CCMA Information

Rules and regulations, policies and procedures, more rules, another rule to shut this door, another rule to shut that door, and on it goes.


Employers are faced daily with problems from employees - there is no doubt about that. Employing people, and having them toe the line, is becoming a minefield. But it does seem that, more and more, employers are realising the value of an employment contract as opposed to no contract at all.  The days when " if it is not in writing, then it does not exist" are certainly over.

     

Employers are now resorting to compiling a proper contract of employment - and placing into that contract, all the necessary requirements to bind the employee. It is even becoming more necessary now to embody company policies and procedures into the contract - not all of them, perhaps, but certainly the more important ones - such as the rules on attendance, sick leave usage, annual leave, even the Disciplinary Code - the rules on family responsibility leave and maternity leave as well.

      

It certainly is a big step forward to incorporate such matters into the contract of employment - because when that is done, any transgression is then not merely a breach of company policy - it is also a breach of contract - which gives the employer much more clout.

    

Employers should realise that employees are becoming wiser and wiser by the day - employees are taking great strides to improve their knowledge of labour legislation. Employers would be shocked if they discovered just how many of the employees subscribe to the many Internet labour legislation newsletters available from different Internet-based labour law practitioners and legal practices.

   

Employers would also be shocked to discover just how many of the employees actually subscribe by paying a subscription fee to these web sites. I know this, because I can tell you that on our web site we have a " free advice facility". On this facility, I receive anything up to 150 e-mails daily - each one asking questions, and I can tell you that at least 85% to 90% of those e-mails are from employees - not from employers.

 

Employers - get wise! Your employees certainly are. It has come to me via the grapevine that employers are now taking steps to avoid the daily phenomenon of the employees walking out of the employment on 24 hours notice. Employees somehow  have got a false notion that " resignation with immediate effect" or 24 hours notice is quite legal. I don't know where this notion comes from, but it certainly is not legal.

 

In order to try and overcome this problem, I hear that with new employees, some employers are embodying into the employment contract, a clause stating that for the first 10 months of employment, the employee authorises the employer to make a deduction of 10% of the employees goes remuneration in money, and place this amount in an interest-bearing account.

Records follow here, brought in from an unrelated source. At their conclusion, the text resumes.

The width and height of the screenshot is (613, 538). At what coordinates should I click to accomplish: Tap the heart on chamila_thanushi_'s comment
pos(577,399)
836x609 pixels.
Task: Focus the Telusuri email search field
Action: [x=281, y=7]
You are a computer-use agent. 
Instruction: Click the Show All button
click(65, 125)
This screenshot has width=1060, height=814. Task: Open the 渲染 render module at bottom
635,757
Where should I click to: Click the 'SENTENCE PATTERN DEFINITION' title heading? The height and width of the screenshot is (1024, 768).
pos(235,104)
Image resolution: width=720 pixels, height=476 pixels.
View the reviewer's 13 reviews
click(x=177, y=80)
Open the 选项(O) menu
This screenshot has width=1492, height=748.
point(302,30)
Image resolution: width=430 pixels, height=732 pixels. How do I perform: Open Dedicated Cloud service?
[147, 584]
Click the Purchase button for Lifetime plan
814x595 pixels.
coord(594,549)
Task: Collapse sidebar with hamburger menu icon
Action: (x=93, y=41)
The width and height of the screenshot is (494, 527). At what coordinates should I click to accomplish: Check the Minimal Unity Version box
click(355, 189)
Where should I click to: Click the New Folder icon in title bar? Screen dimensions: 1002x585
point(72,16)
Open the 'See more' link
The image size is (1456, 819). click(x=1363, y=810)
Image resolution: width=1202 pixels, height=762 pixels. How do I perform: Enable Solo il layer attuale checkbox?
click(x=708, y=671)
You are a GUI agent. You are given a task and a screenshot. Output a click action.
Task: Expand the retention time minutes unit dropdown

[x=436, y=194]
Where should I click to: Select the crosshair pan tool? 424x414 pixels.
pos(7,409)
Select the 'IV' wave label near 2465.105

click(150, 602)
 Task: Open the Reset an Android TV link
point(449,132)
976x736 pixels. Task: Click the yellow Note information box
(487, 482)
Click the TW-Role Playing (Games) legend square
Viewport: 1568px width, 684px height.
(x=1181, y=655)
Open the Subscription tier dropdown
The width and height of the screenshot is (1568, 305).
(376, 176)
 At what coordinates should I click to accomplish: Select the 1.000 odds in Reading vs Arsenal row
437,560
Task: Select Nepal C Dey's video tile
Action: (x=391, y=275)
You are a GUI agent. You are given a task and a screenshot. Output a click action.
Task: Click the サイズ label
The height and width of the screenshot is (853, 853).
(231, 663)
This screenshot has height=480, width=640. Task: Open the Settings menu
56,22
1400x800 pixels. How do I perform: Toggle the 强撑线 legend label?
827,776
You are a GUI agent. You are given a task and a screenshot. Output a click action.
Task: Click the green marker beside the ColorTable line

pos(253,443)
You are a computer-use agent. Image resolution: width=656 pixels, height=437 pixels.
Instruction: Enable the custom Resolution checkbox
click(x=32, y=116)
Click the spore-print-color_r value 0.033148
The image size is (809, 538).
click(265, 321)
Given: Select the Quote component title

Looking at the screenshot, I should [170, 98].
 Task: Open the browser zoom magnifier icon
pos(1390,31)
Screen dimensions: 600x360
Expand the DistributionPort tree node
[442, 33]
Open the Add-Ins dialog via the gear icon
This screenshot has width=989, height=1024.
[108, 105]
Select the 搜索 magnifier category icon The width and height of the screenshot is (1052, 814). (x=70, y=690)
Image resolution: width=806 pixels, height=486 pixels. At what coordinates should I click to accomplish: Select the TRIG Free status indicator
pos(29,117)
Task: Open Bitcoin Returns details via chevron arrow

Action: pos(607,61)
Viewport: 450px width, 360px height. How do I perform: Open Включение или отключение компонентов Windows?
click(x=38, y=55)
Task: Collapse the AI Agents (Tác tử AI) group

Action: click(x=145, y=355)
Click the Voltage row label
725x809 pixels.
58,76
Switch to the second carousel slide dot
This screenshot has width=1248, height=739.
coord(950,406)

After 10 months, the employer now holds one month gross remuneration.

        

In the employment contract, the employee agrees that should he breach the terms and conditions of employment regarding notice of termination, the employer is entitled to apply the months salary so deducted, including all the interest, as payment in lieu of notice. If the employee resigns normally, then the amount held, plus the interest, is paid out to the employee.

 

The employers also include a clause stating that nothing embodied in the above agreement prevents the employer from instituting legal action for breach of contract against the employee. Employers whose contracts require two or three months notice deduct the amount for 20 or 30 months if required. Is it legal ? Well, there is certainly nothing in present labour legislation prohibiting this practice. And, as employers so rightly say, if the employee wants the job, then he  will agree to it.

  

Also via the grapevine, I have heard that other employers, for all new employees, are stipulating that the date of payment for remuneration will be the 7TH of every month. This is quite legal, in terms of section 32(3)(a) of the Basic Conditions of Employment Act. The rationale behind it is this - that an employee who obtains other employment, will usually be required to commence the employment on the 1st of the month.

 

The employee will be reluctant to simply walked out on 24 hours notice, because he will not receive the salary for the previous month until the 7th of the following month. This rather puts a hindrance on the employee simply walking out - because the employer will certainly not pay him the previous months salary, and such a condition is also embodied into the employment contract - the employee agrees to this in writing. Withholding the salary from the previous month may not be strictly legal - but employers are doing it anyway.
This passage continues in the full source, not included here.